__Challenge__.
Copy out the lines of the listing from the one containing "I will pos(493,152)." through the last line, including both.

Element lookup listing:
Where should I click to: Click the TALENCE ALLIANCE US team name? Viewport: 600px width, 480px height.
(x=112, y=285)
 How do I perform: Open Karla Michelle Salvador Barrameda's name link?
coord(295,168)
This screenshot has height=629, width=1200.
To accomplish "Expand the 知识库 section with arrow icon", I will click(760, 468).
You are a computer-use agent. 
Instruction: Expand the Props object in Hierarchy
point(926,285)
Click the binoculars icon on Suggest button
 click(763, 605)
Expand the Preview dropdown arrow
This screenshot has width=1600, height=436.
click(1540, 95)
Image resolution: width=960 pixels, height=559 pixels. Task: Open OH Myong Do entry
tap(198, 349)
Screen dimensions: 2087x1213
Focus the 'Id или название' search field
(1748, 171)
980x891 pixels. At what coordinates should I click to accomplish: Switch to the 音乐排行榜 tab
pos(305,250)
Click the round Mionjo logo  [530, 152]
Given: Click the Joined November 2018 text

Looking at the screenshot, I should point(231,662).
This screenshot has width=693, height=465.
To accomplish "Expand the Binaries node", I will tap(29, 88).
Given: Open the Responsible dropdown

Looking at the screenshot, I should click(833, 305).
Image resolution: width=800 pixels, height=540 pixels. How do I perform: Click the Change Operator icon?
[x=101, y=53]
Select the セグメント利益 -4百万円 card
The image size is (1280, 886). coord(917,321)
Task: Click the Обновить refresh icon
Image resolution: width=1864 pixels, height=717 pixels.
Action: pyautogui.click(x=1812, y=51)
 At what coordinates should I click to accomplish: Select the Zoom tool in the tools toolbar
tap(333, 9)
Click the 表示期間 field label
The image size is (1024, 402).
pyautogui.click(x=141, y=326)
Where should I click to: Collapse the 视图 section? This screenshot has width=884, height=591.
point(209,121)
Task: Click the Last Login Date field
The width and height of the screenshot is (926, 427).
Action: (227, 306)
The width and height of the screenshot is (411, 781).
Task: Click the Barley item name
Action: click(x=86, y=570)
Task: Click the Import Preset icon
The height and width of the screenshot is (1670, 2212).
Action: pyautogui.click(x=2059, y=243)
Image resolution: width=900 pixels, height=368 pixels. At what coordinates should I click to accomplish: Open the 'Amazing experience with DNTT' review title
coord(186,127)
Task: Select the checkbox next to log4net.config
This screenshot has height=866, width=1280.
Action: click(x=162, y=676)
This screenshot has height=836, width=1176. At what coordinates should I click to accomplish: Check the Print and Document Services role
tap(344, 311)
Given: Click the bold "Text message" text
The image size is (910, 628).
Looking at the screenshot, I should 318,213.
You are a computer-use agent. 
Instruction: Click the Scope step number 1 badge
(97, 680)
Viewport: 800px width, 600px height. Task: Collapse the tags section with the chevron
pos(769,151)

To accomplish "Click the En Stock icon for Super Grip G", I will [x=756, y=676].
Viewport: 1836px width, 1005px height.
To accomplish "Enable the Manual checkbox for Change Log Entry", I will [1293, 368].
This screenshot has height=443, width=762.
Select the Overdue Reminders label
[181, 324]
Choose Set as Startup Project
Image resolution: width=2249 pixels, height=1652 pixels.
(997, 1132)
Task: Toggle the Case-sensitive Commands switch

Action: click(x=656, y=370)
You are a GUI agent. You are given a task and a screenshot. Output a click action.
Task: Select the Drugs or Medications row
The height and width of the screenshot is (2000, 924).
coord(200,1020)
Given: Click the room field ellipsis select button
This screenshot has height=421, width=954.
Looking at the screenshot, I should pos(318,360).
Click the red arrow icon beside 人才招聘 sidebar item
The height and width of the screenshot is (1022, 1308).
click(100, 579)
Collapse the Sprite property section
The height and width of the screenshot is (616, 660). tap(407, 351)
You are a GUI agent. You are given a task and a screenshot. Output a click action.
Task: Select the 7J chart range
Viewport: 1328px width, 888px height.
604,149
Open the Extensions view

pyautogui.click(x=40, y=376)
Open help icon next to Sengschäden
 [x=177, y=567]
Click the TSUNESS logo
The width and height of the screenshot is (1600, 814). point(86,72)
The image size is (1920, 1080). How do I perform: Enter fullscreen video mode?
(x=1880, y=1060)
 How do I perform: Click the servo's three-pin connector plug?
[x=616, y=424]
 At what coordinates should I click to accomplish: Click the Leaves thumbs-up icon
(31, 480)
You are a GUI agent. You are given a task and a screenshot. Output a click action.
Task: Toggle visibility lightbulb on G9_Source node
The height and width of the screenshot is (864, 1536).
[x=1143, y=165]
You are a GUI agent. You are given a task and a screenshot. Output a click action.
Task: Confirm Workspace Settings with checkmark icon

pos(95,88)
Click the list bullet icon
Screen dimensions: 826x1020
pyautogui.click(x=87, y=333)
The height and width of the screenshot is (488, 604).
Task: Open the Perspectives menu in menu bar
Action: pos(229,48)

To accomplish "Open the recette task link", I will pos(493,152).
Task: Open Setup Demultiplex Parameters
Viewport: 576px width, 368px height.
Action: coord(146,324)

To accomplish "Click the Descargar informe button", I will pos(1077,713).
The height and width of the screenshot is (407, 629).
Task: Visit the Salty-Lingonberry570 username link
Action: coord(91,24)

__Right answer__.
To accomplish "Open the recette task link", I will pos(493,152).
Task: Open Setup Demultiplex Parameters
Viewport: 576px width, 368px height.
Action: coord(146,324)

To accomplish "Click the Descargar informe button", I will pos(1077,713).
The height and width of the screenshot is (407, 629).
Task: Visit the Salty-Lingonberry570 username link
Action: coord(91,24)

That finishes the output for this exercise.